If there’s one thing I can’t stand, it’s fakeness—you may have noticed this. Well, lonely dissent has got to be one of the most commonly, most ostentatiously faked characteristics around. Everyone wants to be an iconoclast.
I don’t mean to degrade the act of joining a rebellion. There are rebellions worth joining. It does take courage to brave the disapproval of your peer group, or perhaps even worse, their shrugs. Needless to say, going to a rock concert is not rebellion. But, for example, vegetarianism is. I’m not a vegetarian myself, but I respect people who are, because I expect it takes a noticeable amount of quiet courage to tell people that hamburgers won’t work for dinner.2
Still, if you tell people that you’re a vegetarian, they’ll think they understand your motives (even if they don’t). They may disagree. They may be offended if you manage to announce it proudly enough, or for that matter, they may be offended just because they’re easily offended. But they know how to relate to you.
When someone wears black to school, the teachers and the other children understand the role thereby being assumed in their society. It’s Outside the System—in a very standard way that everyone recognizes and understands. Not, y’know, actually outside the system. It’s a Challenge to Standard Thinking, of a standard sort, so that people indignantly say, “I can’t understand why you—” but don’t have to actually think any thoughts they had not thought before. As the saying goes, “Has any of the ‘subversive literature’ you’ve read caused you to modify any of your political views?”

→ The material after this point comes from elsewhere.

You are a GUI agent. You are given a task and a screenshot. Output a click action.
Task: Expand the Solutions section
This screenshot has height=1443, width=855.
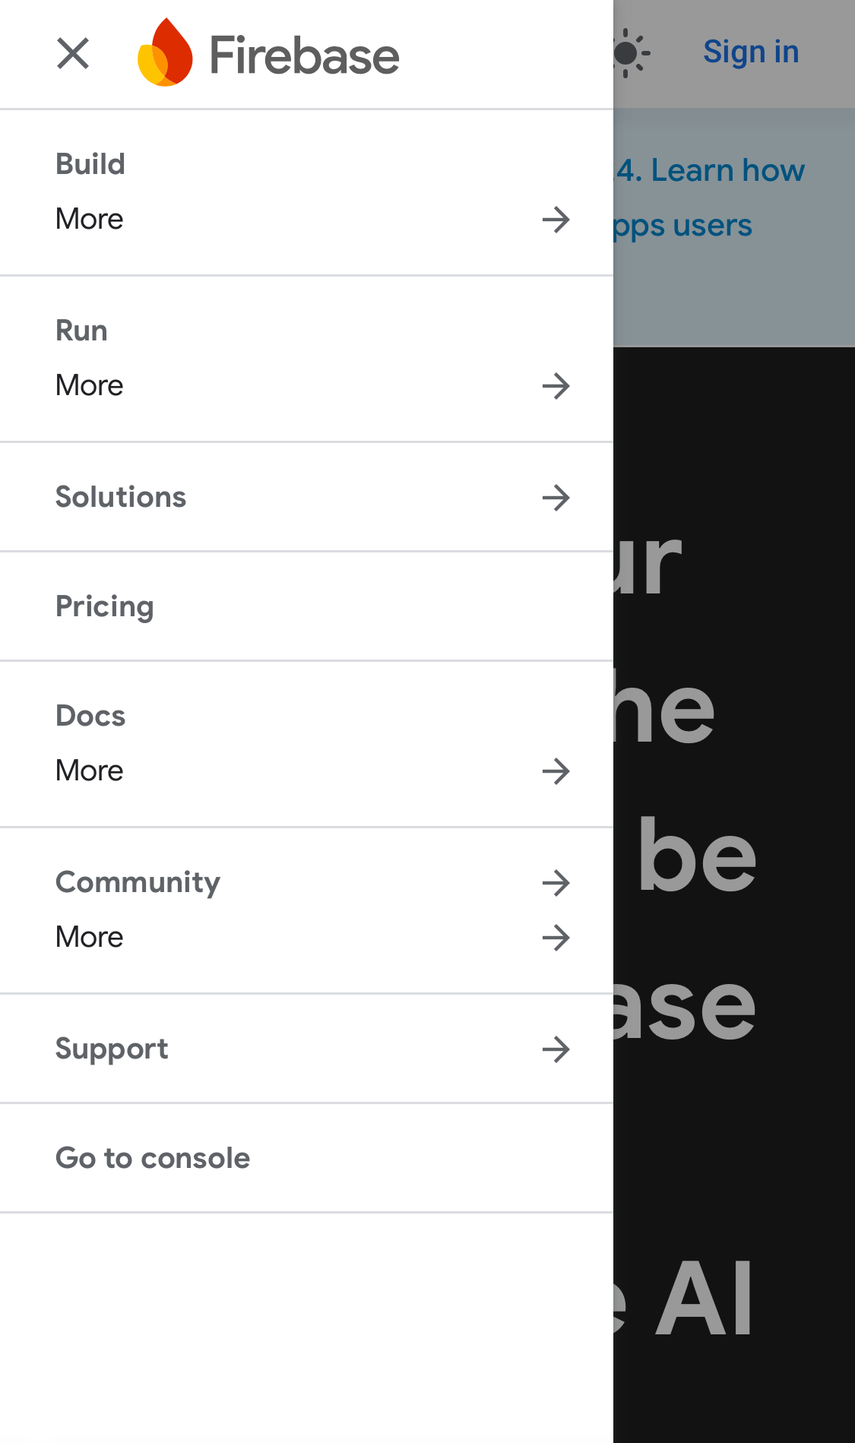click(x=121, y=496)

What takes real courage is braving the outright incomprehension of the people around you, when you do something that isn’t Standard Rebellion #37, something for which they lack a ready-made script. They don’t hate you for a rebel. They just think you’re, like, weird, and turn away. This prospect generates a much deeper fear. It’s the difference between explaining vegetarianism and explaining cryonics. There are other cryonicists in the world, somewhere, but they aren’t there next to you. You have to explain it, alone, to people who just think it’s weird. Not forbidden, but outside bounds that people don’t even think about. You’re going to get your head frozen? You think that’s going to stop you from dying? What do you mean, brain information? Huh? What? Are you crazy?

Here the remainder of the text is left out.